[[ Provided data open ]]

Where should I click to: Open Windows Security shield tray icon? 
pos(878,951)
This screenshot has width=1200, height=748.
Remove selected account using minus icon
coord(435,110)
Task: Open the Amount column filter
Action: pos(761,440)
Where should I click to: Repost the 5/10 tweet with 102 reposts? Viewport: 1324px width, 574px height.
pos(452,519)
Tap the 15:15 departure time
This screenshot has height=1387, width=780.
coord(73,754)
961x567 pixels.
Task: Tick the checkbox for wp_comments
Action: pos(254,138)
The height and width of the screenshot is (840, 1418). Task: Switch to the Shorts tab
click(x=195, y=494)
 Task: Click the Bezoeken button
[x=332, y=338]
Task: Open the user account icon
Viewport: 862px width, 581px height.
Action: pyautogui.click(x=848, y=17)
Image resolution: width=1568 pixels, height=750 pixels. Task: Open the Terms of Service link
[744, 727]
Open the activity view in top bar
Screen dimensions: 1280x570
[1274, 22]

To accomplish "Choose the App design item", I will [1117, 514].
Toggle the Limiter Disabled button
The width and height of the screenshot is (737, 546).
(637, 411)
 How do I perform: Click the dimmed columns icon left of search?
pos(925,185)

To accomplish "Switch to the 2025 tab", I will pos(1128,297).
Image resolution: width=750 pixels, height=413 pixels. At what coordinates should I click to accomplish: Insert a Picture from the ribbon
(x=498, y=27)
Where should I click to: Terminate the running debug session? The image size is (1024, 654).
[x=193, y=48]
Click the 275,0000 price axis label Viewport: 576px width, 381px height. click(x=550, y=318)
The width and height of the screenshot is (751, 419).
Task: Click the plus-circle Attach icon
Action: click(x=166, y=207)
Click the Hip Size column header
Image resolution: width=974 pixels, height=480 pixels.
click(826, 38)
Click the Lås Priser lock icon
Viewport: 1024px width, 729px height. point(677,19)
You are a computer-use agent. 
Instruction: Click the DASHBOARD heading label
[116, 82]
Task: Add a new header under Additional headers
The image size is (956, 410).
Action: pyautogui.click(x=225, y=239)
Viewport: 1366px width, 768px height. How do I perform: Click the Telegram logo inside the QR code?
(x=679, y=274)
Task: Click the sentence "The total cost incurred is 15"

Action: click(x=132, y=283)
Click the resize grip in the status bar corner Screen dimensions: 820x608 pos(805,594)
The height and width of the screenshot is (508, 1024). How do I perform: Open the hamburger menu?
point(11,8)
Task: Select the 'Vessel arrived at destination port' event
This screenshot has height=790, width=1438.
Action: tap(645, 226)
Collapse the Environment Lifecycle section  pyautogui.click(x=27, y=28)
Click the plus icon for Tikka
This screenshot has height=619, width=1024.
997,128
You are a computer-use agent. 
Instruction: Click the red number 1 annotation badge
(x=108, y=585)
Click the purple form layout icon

[[ Provided data closed ]]

**Try it:**
Everything from the line containing "Collapse the Environment" through the end of the entries above should be retyped exactly, and nothing else.

**Result of this task:**
Collapse the Environment Lifecycle section  pyautogui.click(x=27, y=28)
Click the plus icon for Tikka
This screenshot has height=619, width=1024.
997,128
You are a computer-use agent. 
Instruction: Click the red number 1 annotation badge
(x=108, y=585)
Click the purple form layout icon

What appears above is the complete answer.